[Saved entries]
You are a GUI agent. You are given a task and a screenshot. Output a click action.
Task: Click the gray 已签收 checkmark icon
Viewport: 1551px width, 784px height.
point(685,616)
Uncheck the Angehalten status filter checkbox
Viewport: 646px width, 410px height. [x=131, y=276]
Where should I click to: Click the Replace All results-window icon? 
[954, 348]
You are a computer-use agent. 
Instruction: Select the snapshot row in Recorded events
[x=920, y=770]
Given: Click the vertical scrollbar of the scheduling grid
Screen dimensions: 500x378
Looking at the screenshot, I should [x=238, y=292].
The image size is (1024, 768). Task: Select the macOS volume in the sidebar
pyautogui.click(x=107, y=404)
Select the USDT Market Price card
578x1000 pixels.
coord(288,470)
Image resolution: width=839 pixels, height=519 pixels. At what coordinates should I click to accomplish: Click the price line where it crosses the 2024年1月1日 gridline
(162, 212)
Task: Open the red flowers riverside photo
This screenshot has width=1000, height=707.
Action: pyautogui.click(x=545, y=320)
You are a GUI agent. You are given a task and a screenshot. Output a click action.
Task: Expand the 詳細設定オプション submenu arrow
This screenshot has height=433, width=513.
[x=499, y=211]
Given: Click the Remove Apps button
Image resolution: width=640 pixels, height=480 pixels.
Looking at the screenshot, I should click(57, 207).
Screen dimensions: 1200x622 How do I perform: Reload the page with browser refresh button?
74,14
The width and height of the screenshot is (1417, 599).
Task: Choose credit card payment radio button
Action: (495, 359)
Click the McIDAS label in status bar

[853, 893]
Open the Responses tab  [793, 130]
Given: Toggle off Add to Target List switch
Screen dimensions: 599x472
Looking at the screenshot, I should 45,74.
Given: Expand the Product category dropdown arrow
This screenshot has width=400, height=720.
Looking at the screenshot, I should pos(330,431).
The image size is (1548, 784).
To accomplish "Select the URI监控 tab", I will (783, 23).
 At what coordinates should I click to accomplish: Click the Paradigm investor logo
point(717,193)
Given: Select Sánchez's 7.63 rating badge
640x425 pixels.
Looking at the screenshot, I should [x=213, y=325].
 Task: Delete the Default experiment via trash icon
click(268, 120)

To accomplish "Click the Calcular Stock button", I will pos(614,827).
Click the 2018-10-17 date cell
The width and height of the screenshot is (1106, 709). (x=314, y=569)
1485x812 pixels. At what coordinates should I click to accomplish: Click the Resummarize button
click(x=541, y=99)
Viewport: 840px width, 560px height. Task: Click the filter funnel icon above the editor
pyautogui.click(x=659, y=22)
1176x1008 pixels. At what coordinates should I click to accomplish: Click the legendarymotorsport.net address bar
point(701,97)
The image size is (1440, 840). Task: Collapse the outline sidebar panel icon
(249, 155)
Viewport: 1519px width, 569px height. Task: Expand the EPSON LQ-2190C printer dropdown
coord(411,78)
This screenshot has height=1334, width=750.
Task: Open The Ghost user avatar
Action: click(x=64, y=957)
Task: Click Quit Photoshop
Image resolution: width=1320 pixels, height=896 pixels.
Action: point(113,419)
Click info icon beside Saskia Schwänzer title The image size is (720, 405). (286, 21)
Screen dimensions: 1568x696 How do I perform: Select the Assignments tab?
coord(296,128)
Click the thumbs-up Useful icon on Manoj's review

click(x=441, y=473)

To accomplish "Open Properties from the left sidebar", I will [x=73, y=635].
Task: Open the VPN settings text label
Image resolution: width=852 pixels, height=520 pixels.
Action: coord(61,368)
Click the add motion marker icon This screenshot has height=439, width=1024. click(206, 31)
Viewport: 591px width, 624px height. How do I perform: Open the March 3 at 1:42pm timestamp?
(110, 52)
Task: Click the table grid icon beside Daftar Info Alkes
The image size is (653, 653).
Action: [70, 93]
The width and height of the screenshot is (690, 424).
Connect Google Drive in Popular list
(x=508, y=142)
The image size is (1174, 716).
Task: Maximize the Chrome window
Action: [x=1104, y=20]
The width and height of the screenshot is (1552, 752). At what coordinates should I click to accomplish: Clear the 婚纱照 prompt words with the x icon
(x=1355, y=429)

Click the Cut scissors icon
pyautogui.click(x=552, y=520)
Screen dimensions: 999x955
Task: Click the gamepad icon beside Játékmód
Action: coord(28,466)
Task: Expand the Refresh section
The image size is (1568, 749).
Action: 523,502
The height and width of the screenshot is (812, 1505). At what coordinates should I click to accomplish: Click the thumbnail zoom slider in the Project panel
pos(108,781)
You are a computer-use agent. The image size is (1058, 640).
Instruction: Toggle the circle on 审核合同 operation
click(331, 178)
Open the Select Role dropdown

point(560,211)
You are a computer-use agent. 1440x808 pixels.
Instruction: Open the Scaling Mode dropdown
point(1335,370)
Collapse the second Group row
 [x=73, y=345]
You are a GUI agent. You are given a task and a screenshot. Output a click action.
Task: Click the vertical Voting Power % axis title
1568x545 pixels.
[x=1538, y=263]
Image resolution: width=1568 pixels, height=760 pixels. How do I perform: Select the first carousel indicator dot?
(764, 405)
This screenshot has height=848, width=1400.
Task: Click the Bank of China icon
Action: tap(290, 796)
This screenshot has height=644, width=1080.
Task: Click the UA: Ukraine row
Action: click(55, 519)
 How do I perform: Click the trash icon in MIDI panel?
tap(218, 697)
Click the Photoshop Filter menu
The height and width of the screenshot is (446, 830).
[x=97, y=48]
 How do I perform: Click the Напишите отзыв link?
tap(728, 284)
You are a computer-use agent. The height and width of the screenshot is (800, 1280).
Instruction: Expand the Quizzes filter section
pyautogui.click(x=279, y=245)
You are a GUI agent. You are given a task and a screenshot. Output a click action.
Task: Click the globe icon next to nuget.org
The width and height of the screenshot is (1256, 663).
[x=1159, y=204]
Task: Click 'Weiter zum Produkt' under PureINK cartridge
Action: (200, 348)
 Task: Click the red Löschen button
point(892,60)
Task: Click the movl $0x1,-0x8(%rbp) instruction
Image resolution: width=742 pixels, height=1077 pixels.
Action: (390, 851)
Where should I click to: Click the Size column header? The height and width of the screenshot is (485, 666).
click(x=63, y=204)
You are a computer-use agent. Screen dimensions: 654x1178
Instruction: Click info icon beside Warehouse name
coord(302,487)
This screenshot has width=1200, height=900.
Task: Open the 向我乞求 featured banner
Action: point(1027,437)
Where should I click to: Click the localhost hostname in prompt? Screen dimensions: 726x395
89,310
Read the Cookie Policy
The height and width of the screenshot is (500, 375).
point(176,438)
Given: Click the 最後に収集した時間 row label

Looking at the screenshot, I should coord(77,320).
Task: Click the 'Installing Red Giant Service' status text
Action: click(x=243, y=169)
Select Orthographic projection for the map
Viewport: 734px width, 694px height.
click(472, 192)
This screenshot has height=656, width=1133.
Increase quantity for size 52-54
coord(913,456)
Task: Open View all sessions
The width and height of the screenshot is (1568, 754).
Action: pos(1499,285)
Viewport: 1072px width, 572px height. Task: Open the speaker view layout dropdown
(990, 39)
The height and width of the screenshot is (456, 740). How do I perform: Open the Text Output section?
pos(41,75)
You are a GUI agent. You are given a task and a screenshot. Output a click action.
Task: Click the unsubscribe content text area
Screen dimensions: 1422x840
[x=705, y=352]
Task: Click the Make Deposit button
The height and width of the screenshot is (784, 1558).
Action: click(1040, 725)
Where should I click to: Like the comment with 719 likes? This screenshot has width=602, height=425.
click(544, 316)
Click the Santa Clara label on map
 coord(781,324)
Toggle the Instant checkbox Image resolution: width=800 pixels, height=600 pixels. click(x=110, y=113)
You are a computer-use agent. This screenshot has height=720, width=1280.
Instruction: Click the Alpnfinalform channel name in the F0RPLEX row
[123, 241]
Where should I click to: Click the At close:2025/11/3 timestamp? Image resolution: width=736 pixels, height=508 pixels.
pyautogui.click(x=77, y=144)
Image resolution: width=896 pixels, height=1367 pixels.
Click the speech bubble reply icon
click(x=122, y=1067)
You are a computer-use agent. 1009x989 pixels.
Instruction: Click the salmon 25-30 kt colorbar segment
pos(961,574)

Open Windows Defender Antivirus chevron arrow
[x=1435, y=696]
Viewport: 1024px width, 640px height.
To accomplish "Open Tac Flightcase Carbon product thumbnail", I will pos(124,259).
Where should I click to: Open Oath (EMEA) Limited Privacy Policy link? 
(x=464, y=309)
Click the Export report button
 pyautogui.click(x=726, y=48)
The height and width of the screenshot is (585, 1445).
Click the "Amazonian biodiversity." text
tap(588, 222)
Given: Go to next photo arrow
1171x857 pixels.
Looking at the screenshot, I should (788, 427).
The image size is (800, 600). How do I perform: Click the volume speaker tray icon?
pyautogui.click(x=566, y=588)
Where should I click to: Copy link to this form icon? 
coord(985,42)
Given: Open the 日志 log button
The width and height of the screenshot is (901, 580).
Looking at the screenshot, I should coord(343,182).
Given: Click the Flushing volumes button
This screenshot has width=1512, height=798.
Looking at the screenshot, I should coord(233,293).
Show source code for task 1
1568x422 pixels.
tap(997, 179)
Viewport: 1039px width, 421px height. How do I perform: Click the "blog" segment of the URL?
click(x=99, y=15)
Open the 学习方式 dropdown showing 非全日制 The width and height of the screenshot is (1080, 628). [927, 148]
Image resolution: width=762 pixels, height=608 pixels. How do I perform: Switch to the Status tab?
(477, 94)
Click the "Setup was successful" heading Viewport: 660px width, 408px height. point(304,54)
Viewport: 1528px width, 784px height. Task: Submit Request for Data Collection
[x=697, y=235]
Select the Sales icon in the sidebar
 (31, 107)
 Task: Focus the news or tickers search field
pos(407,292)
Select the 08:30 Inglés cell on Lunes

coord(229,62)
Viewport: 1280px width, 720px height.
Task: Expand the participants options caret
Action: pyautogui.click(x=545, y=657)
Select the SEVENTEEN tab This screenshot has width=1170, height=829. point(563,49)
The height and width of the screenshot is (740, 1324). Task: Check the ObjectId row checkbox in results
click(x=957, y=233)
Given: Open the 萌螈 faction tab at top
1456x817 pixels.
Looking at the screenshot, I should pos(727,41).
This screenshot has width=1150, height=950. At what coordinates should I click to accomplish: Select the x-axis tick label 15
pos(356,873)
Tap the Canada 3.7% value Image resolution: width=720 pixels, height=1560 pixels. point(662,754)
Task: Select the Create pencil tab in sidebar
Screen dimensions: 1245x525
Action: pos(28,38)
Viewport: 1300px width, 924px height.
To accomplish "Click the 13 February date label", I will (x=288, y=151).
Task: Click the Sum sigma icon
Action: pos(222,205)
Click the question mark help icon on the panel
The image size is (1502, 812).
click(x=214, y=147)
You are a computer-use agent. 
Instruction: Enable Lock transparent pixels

◆ How to complete this task ◆
From the entries above, collect every line with the string "next" in it.

◆ Answer to this problem ◆
Task: Click the globe icon next to nuget.org
Given: Go to next photo arrow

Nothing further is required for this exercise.